あるとき、そのうちの一人が、こう切り出しました。
「うちの行きつけのキャンプ場に、みんなで行こうよ」
いいね、と全員で盛り上がったものの、その日は日にちまで決めずに解散しました。
ところが次の日、グループのメッセージを開いて、私は目を疑いました。
「◯日から予約とったよ」
誰にも日程の相談はなく、参加するかどうかの確認もないまま、話が勝手に進んでいたのです。
他のママたちも戸惑っているのが、ぽつりぽつりと届く短い返信から伝わってきました。
それでも、角を立てたくないのか、誰もはっきりとは言い出せずにいたのです。
「4000円ずつね」の一言に絶句
あいにく私も、他の二家族も、その日は都合がつきませんでした。私は当たり障りなく返しました。
「ごめん、その日は無理そう。また、みんなの都合が合う日にしようよ」
すると、彼女の返信は一変しました。
「キャンセル料4000円ずつね」
行かないならキャンセル料を払え、というのです。
しかも「うちの家族だけは予定どおり行く」とのこと。
参加の返事もしていない集まりに、なぜお金を払わされるのか、まったく理解できませんでした。
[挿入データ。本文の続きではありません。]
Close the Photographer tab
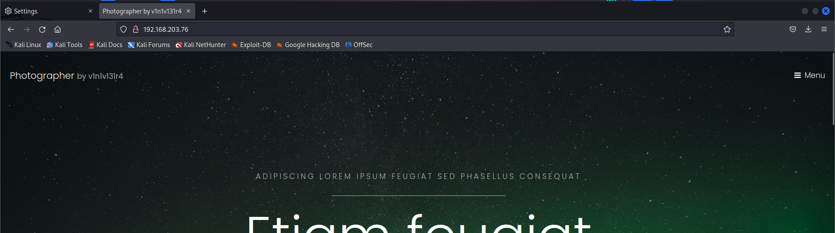 [188, 11]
それでも私は感情的にならず、事実だけを並べて返しました。
「日にちも相談されていないし、行くとも言っていないよね。それでお金を払うのは、納得できないな」
「もしキャンプ場さんに迷惑がかかるなら、私から直接お詫びの連絡をするよ。だから、お店の名前を教えて」
その瞬間、あれほど勢いよく届いていた返信が、ぴたりと止まりました。
既読はついています。けれど、彼女はもう、何も言い返してきませんでした。
しばらくして、短い一文だけが届きます。
「もういい。うちだけで行くから」
それを最後に、彼女はグループから静かに姿を消しました。誰かに何かを言うでもなく、ただ、やり取りにいっさい顔を出さなくなったのです。
後日、別のママがそっと打ち明けてくれました。
「はっきり言ってくれて、助かった。実は前にも、似たようなことがあったの」
結局、あの日のキャンプに、他の家族が参加することはありませんでした。無理に予定を合わせて、後味の悪い思いをせずにすんだのです。
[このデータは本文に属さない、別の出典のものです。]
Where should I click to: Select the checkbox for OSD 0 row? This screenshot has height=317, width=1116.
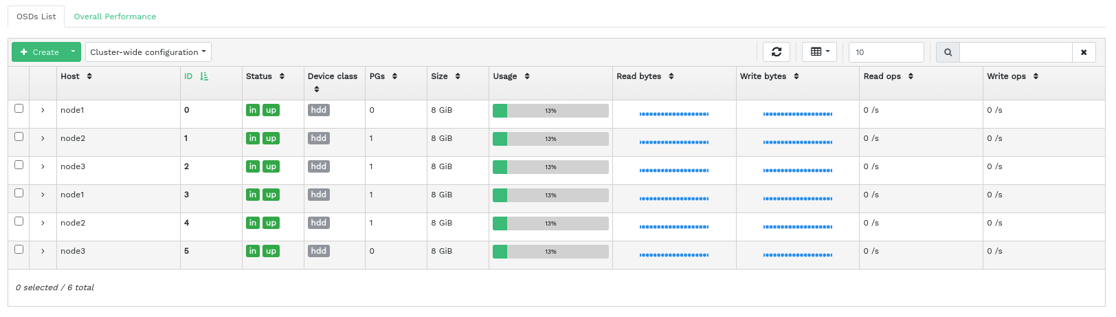pos(19,109)
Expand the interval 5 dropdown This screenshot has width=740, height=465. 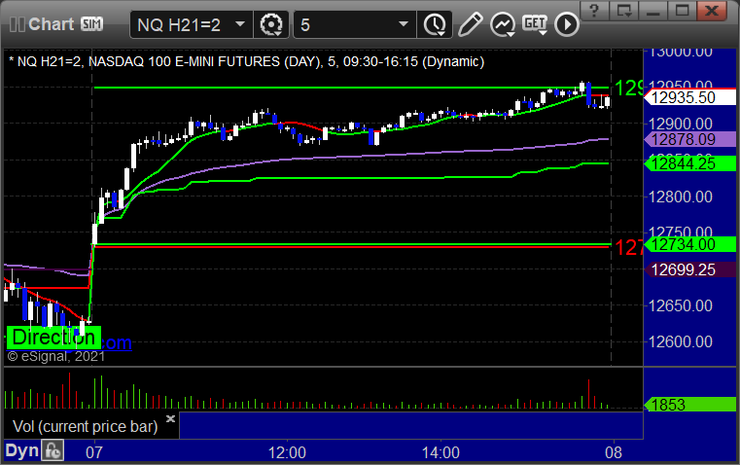[x=404, y=23]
強く出れば通ると思っていた人が、正論の前ではあっけなく引き下がる。その後ろ姿を見送りながら、長く胸につかえていたものが取れていくのを感じました。
※tendが独自に実施したアンケートで集めた、30代・女性読者様の体験談をもとに記事化しています
※本コンテンツ内の画像は、生成AIを利用して作成しています。